-- Data for this task follows --
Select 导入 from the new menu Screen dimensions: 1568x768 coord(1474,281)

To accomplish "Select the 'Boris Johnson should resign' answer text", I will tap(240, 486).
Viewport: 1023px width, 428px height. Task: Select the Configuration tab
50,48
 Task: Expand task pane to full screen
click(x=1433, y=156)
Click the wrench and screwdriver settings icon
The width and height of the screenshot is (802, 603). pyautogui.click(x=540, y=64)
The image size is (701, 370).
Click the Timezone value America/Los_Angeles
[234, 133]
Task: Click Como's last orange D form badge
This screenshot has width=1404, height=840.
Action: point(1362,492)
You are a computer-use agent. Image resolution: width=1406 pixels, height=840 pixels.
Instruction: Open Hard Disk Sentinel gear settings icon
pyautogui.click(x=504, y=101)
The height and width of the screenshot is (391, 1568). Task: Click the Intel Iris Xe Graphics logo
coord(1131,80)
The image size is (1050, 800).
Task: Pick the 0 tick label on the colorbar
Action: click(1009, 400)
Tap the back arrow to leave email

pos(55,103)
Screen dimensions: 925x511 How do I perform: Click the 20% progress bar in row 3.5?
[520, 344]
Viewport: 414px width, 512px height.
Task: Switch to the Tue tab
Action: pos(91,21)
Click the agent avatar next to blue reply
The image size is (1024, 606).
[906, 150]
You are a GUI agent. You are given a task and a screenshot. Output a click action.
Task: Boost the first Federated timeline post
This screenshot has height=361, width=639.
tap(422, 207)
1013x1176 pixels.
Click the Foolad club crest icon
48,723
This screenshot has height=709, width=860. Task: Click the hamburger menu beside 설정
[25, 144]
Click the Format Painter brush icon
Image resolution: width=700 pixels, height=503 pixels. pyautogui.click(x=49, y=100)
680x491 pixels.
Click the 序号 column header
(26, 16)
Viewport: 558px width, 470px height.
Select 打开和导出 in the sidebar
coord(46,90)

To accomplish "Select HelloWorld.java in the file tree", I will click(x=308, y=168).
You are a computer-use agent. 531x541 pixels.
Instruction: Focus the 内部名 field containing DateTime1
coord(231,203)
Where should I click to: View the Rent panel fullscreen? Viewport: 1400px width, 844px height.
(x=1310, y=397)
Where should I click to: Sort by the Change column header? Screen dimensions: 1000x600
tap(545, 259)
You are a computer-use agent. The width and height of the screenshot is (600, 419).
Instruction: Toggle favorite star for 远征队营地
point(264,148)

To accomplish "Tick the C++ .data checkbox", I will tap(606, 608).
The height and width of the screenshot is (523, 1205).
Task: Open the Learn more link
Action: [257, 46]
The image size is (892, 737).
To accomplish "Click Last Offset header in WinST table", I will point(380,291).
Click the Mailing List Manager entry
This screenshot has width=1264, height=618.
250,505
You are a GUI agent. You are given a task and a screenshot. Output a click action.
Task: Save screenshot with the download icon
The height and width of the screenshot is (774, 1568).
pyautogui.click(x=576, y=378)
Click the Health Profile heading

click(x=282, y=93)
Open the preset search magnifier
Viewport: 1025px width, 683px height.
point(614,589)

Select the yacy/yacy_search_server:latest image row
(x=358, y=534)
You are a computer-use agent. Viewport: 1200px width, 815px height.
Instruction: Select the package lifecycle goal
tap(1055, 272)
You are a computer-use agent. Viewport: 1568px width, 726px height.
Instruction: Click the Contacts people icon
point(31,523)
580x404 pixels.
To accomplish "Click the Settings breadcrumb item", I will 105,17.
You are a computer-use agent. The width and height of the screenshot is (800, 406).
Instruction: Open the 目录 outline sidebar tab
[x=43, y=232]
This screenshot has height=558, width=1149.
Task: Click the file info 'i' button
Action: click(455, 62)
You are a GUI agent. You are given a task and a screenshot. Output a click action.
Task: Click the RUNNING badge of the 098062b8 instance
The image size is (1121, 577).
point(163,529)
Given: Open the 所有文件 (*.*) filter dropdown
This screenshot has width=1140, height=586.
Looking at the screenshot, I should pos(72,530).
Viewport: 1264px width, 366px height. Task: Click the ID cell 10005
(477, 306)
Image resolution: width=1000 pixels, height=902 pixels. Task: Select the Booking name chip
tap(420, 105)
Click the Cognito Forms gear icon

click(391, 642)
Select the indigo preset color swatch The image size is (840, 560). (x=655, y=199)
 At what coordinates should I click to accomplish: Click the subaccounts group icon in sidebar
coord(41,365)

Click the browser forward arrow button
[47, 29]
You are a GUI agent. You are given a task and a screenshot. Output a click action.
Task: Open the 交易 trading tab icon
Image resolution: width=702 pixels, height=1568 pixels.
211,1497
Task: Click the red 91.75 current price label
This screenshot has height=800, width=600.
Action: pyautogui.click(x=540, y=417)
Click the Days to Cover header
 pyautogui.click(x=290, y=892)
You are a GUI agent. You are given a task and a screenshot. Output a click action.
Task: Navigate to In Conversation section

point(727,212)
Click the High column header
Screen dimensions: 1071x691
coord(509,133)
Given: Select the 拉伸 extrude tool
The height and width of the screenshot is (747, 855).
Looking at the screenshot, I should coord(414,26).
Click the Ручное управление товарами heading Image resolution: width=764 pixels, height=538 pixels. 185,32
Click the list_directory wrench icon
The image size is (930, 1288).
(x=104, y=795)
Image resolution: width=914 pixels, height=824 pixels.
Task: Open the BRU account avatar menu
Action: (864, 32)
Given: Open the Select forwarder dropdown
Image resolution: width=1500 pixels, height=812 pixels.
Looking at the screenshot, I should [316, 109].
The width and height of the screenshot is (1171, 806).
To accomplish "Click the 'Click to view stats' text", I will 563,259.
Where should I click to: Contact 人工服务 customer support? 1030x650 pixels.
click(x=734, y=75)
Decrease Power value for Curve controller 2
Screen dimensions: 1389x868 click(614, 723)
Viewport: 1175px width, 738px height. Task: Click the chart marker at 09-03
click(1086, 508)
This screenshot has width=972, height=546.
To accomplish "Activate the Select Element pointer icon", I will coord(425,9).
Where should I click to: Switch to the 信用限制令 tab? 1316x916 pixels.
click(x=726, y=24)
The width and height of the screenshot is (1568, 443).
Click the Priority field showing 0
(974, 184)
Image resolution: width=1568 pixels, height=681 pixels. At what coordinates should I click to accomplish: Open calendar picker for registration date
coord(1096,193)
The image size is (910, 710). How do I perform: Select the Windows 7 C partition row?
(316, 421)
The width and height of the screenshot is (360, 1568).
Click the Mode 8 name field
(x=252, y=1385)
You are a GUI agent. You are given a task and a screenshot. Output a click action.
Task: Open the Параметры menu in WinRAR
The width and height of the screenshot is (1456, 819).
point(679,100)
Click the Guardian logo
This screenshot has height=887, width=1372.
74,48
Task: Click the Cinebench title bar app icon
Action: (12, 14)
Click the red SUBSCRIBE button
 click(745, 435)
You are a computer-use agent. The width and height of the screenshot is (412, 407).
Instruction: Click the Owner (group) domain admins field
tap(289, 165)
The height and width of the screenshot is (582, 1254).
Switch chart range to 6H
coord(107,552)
-- Data for this task concluded --
▶ [What to do]:
Among the entries above, copy exactly only the lines starting with the one containing "Instruction: Click the Contacts people icon" and going through the one containing "Given: Select the 拉伸 extrude tool", both ends included.

▶ [The answer]:
Instruction: Click the Contacts people icon
point(31,523)
580x404 pixels.
To accomplish "Click the Settings breadcrumb item", I will 105,17.
You are a computer-use agent. The width and height of the screenshot is (800, 406).
Instruction: Open the 目录 outline sidebar tab
[x=43, y=232]
This screenshot has height=558, width=1149.
Task: Click the file info 'i' button
Action: click(455, 62)
You are a GUI agent. You are given a task and a screenshot. Output a click action.
Task: Click the RUNNING badge of the 098062b8 instance
The image size is (1121, 577).
point(163,529)
Given: Open the 所有文件 (*.*) filter dropdown
This screenshot has width=1140, height=586.
Looking at the screenshot, I should pos(72,530).
Viewport: 1264px width, 366px height. Task: Click the ID cell 10005
(477, 306)
Image resolution: width=1000 pixels, height=902 pixels. Task: Select the Booking name chip
tap(420, 105)
Click the Cognito Forms gear icon

click(391, 642)
Select the indigo preset color swatch The image size is (840, 560). (x=655, y=199)
 At what coordinates should I click to accomplish: Click the subaccounts group icon in sidebar
coord(41,365)

Click the browser forward arrow button
[47, 29]
You are a GUI agent. You are given a task and a screenshot. Output a click action.
Task: Open the 交易 trading tab icon
Image resolution: width=702 pixels, height=1568 pixels.
211,1497
Task: Click the red 91.75 current price label
This screenshot has height=800, width=600.
Action: pyautogui.click(x=540, y=417)
Click the Days to Cover header
 pyautogui.click(x=290, y=892)
You are a GUI agent. You are given a task and a screenshot. Output a click action.
Task: Navigate to In Conversation section

point(727,212)
Click the High column header
Screen dimensions: 1071x691
coord(509,133)
Given: Select the 拉伸 extrude tool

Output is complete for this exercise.